Write out, word for word, the passage of the tattoo post below that opens with the words containing "Tattoos and Taboos" and closes with "you are getting.".
#### DOCUMENT EXCERPT ####
Thursday, March 14, 2019

Tattoos and Taboos

Tattoos, do I have any? Oh yes, I do.  Am I going to get more? Absolutely.

Tattooing has been around for almost ever.  There are plenty of opinions on the subject, and it makes it hard to distinguish some facts.  First of all, people from all walks of life have tattoos, there isn’t anything inherently evil or wrong about getting a tattoo, however, that is also dependent of the tattoo you are getting.

There has been (and probably will be for some time) a debate amongst Christians on whether or not it is a sin to get a tattoo.  For the side that thinks it is a sin, they will usually quote Leviticus 19:28 - "Do not cut your bodies for the dead or put tattoo marks on yourself".  Those that use this verse as their proof that it is wrong are actually misinformed or are taking it out of context.  

Our modern concept of tattooing isn’t actually addressed in the Bible, as it wasn’t really in practice at that time.  That verse is actually referring to a practice that was in use at that time, cutting, marking or gashing your own body for ritualistic purposes, used frequently while mourning the dead.  Instead of being called tattooing, it should really be called scarring or scarification, which is completely different that our modern definition of tattooing.

That being said, anything on your body that is sacrilegious would be a sin by all accounts, so basically, you have to use common sense to figure out if the tattoo you are getting is in direct defiance of your religious beliefs, so it should be a pretty cut and dry matter.  Often the simplest explanation is the best.

Back to my tattoos, well, I have a Batman Logo on my right shoulder, a Nightwing Logo on my left shoulder, a semi colon on my right inner wrist and a tear away revealing machinery on my right leg\calf.  Each one I have has a special meaning to me, even if it is silly, and not one of them violates any of my religious beliefs\morals.  As I said, I plan on getting more, but haven’t set in stone (or flesh) for sure what they are.  I want to get another tear away revealing machinery on my forearm, but I haven’t decided which yet.  I also want a lion on my chest (Leo’s gotta represent, right?).
#### DATA BLOCK ####
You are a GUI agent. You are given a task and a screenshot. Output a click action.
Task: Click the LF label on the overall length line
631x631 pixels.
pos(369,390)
####
### RESULT OF THE TASK
Tattoos and Taboos

Tattoos, do I have any? Oh yes, I do.  Am I going to get more? Absolutely.

Tattooing has been around for almost ever.  There are plenty of opinions on the subject, and it makes it hard to distinguish some facts.  First of all, people from all walks of life have tattoos, there isn’t anything inherently evil or wrong about getting a tattoo, however, that is also dependent of the tattoo you are getting.